Моя прекрасная бабушка — Клавдия Степановна Герасимова. Она так верила в меня…
Колина бабушка получила крохотную комнатку в полуподвале на улице Горького, холодную, как военное детство. Она почти не жила там, только заботливо пополняла запасы кофе, варенья, чего-нибудь вкусненького. Мы укрывались там. Таскали из кухни раскаленные кирпичи для обогрева и пили обжигающий кофе. Иногда сидели в уютном кафе-мороженом, запивая разноцветные шарики прозрачно-зеленым, как изумруд, ликером. Однажды были в ресторане «Москва», а потом на его широких ступенях — никто не помнит, по какому поводу — завязалась многолюдная драка, и мой жилет-разлетайка в руках Коли флагом реял то в одном конце дерущейся толпы, то в другом. Милиция приехала мгновенно. Всех быстро погрузили в крытые грузовики. Я умолила прихватить и меня. Ночь перед экзаменом по русской литературе мы провели в «полтиннике». Перезнакомились и даже подружились — все оказались либо из театрального, либо из юридического. На рассвете нас выпустили; посидели в скверике, умылись газировкой и славно сдали экзамены. Ездили в Загорск, в старую деревянную гостиницу с огромным фикусом в кадке и скрипучей лестницей — там можно было получить номер просто за деньги, без штампа в паспорте. Бродили по святым местам и предавались блуду, и было страшно, таинственно, запретно. Еще была тяжелая темная книга с репродукциями Рубенса, Рембрандта — всё истома, всё нега и вожделение. Смотреть вдвоем неловко, а не смотреть невозможно. Почему — не знаю, не помню — мы трагически ссорились и трагически мирились, и понимала я, что творю ужасное и кругом виновата.
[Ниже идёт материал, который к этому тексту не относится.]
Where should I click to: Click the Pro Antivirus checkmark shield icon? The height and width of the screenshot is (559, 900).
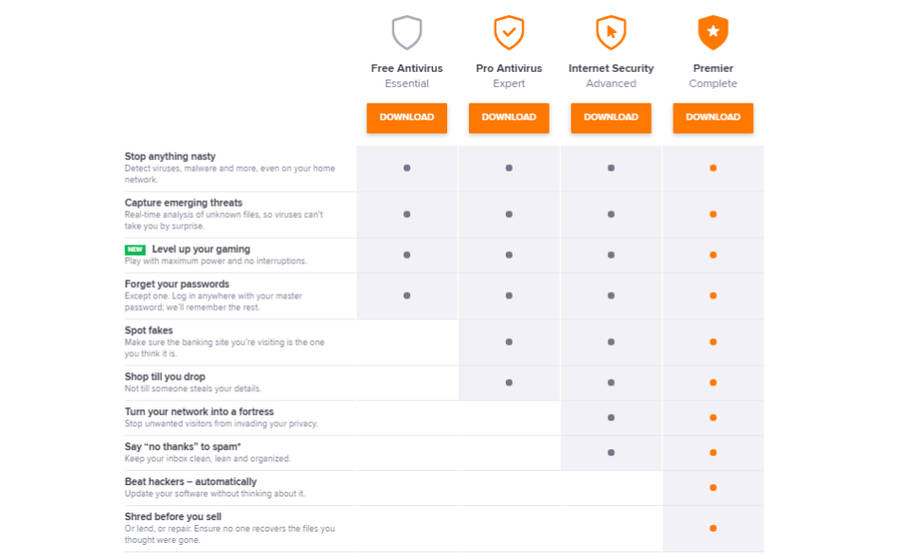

К концу второго курса Коля попал в больницу с сердечным приступом, а подлечившись, был отправлен в санаторий в Ялту. Я получала мрачные письма с требованием срочно приехать, иначе… дальше шли угрозы, леденящие душу. Вслед за письмами примчались телеграммы. Но как уехать — надвигалась сессия (самая важная, потому что два первых курса были испытательными и только на третьем курсе студент мог чувствовать себя окончательно полноправным), и денег не было совсем.
Не умеющая хитрить и просить, я вдруг проявила чудеса наглости и изворотливости. Кто-то сказал, что у Виталия Яковлевича Виленкина, который вел историю МХАТа, сестра — врач в глазном институте. Кинулась к нему. Он с великой готовностью пишет записку, по которой немедленно принимает меня милая, добрая его сестра, обнаруживает у меня солнечный конъюнктивит и дает справку, разрешающую перенос экзаменов. Милейший и добрейший Вениамин Захарович Радомысленский напутствует меня ехать в Горький к маме, отдохнуть, подлечиться и вернуться с новыми силами.